● Exercise material:
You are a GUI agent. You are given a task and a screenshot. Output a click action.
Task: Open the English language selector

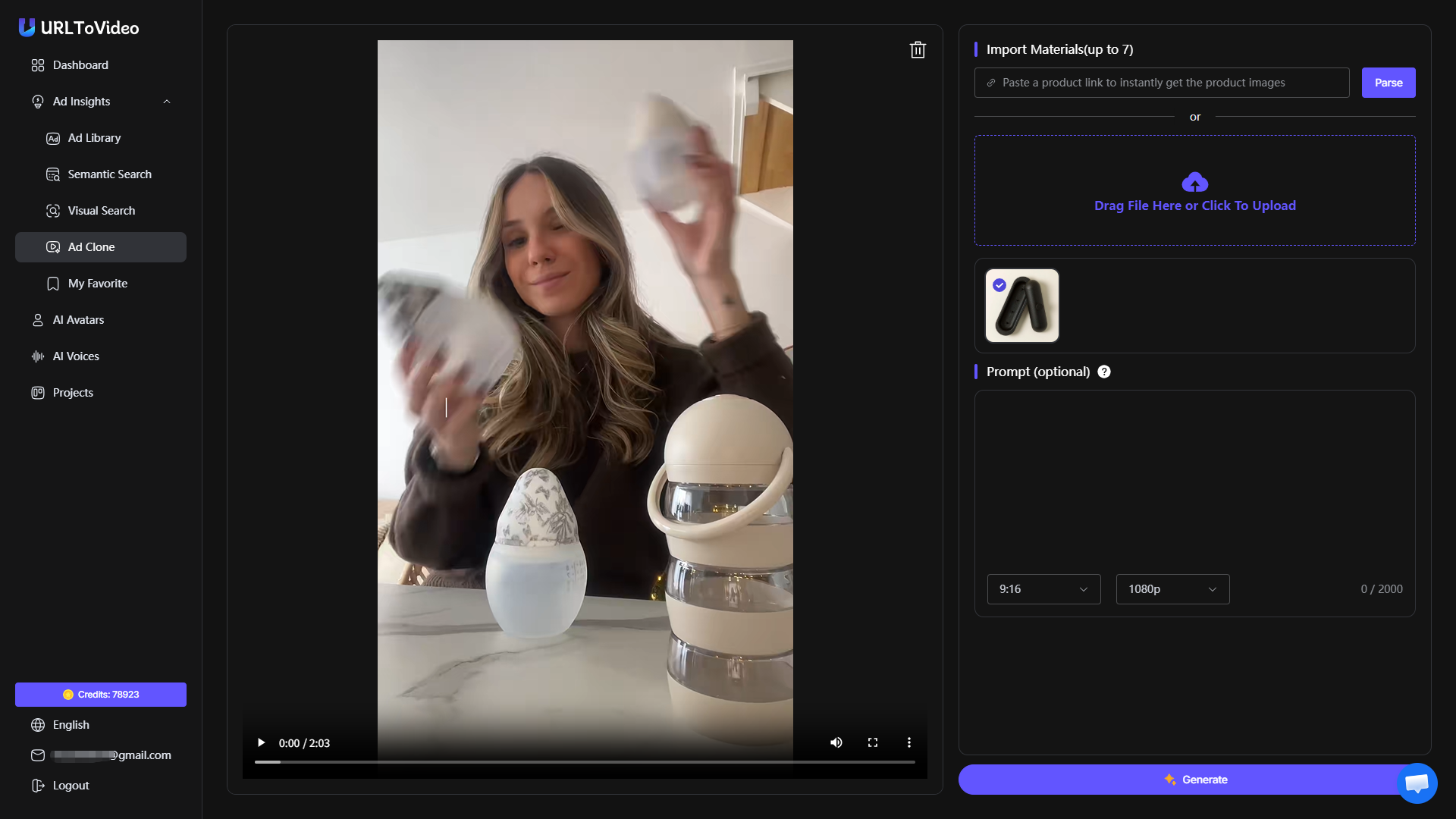point(71,725)
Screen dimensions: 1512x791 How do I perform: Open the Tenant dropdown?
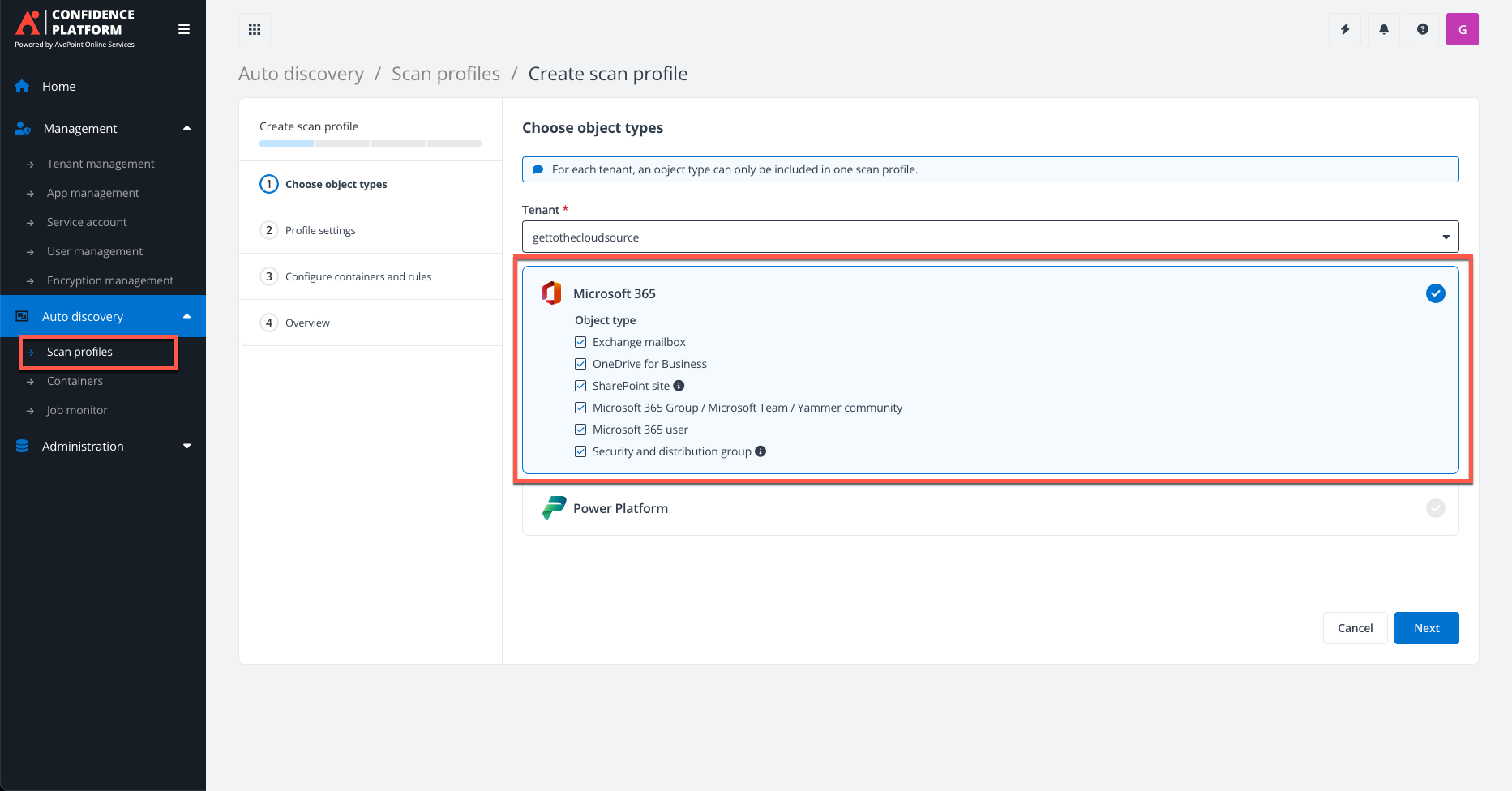(1446, 237)
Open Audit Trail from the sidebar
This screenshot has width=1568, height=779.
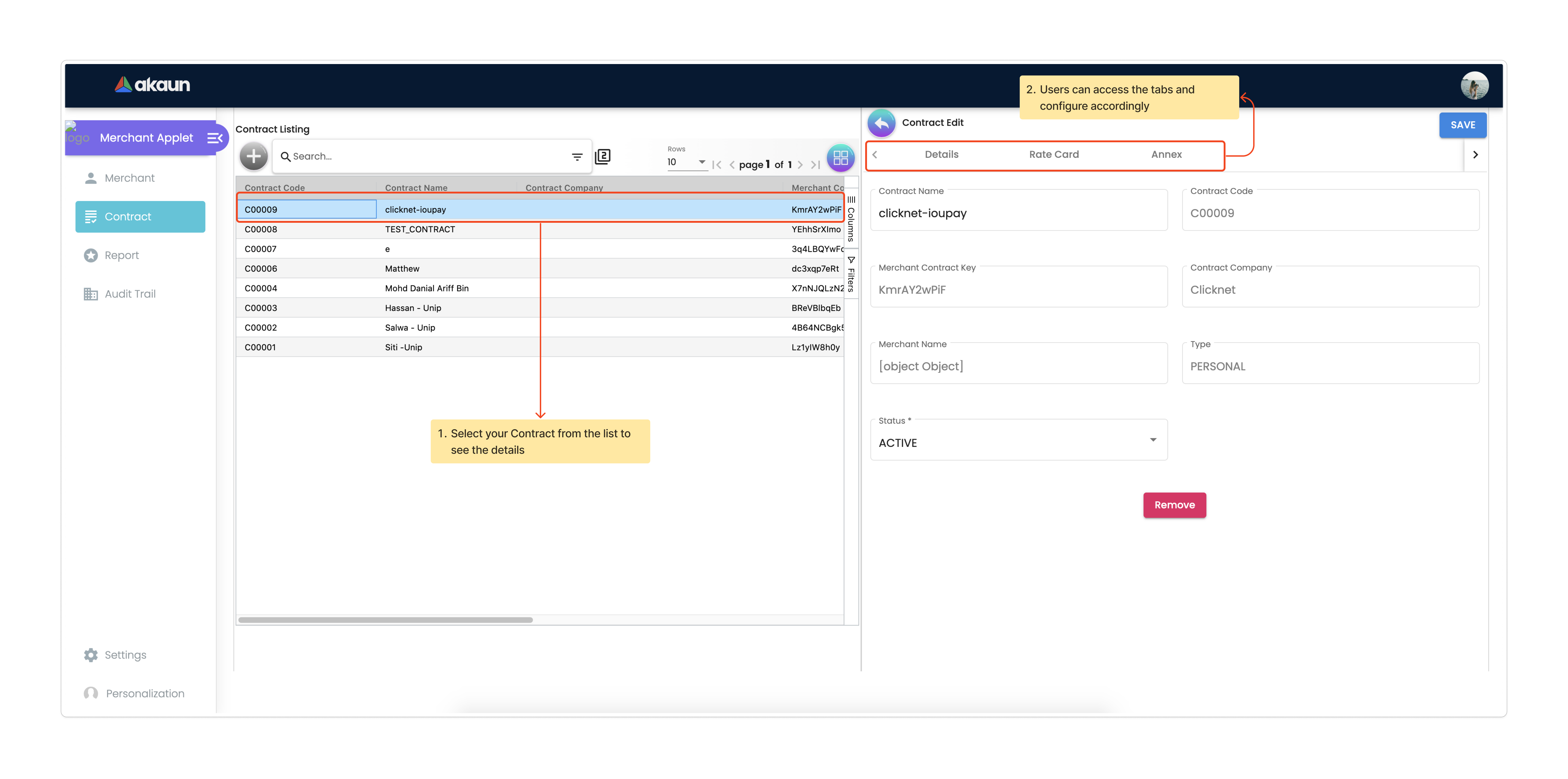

● Task details:
With all pictures omitted, return exactly the lines from the one containing "Screen dimensions: 1512x791" through the end of the entries above.

● Exercise answer:
Screen dimensions: 1512x791 How do I perform: Open the Tenant dropdown?
(1446, 237)
Open Audit Trail from the sidebar
This screenshot has width=1568, height=779.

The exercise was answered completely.